HTTP/3 Has Arrived!

Click “Developer Technology Frontline“, select “Star🔝”

Looking|Star|Message, True Love

Author: billpchen, Frontend Developer at Tencent

After the HTTP/2 standard was published in 2015, most mainstream browsers supported this standard by the end of that year. Since then, with advantages such as multiplexing, header compression, and server push, HTTP/2 has gained increasing favor among developers. Unbeknownst to us, HTTP has now evolved to its third generation. This article, based on the practice of integrating HTTP/3 into Interest Tribe, discusses the principles of HTTP/3 and how to access it in business.

1. Principles of HTTP/3

1.1 History of HTTP

Before introducing HTTP/3, let’s briefly look at the history of HTTP to understand the background of HTTP/3’s emergence.

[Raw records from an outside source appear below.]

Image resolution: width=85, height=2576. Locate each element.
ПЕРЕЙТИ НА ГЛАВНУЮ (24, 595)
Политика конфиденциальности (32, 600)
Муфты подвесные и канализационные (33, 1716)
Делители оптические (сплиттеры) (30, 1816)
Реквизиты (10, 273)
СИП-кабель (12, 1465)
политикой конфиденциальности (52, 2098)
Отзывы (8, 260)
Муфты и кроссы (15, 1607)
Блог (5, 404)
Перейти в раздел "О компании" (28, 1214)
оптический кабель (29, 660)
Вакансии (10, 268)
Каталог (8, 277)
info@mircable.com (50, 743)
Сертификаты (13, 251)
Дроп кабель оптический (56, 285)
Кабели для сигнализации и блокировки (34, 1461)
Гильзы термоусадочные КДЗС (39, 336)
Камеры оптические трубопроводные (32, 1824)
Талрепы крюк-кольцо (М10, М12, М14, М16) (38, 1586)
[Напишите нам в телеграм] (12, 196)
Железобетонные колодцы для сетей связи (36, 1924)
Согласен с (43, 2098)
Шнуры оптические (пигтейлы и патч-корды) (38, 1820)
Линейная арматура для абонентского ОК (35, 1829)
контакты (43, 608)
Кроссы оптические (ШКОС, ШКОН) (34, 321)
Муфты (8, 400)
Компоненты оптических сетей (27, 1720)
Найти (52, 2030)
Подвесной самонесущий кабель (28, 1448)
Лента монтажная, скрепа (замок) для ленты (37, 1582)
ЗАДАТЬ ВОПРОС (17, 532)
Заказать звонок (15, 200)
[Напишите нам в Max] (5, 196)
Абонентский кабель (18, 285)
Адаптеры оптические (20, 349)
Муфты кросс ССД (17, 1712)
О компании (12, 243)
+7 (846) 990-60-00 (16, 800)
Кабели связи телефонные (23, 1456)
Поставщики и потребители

With the development of network technology, HTTP/1.1, designed in 1999, can no longer meet the demands. Therefore, Google designed SPDY based on TCP in 2009. Later, the SPDY development team pushed for SPDY to become an official standard, but it ultimately failed. However, the SPDY development team participated throughout the process of formulating HTTP/2, referencing many of SPDY’s designs, so we generally consider SPDY to be the predecessor of HTTP/2. Both SPDY and HTTP/2 are based on TCP, which has inherent efficiency disadvantages compared to UDP. Thus, in 2013, Google developed a transport layer protocol called QUIC based on UDP, hoping it could replace TCP to make web transmission more efficient. Following a proposal, the Internet Engineering Task Force officially renamed HTTP based on the QUIC protocol (HTTP over QUIC) to HTTP/3.

1.2 Overview of the QUIC Protocol

TCP has always been a crucial protocol at the transport layer, while UDP has remained relatively obscure. When asked about the differences between TCP and UDP in interviews, responses regarding UDP are often brief. For a long time, UDP has been perceived as a fast but unreliable transport layer protocol. However, sometimes a flaw can also be an advantage. QUIC (Quick UDP Internet Connections) is based on UDP, precisely because of UDP’s speed and efficiency. At the same time, QUIC integrates and optimizes the advantages of TCP, TLS, and HTTP/2. A diagram can clearly illustrate their relationships.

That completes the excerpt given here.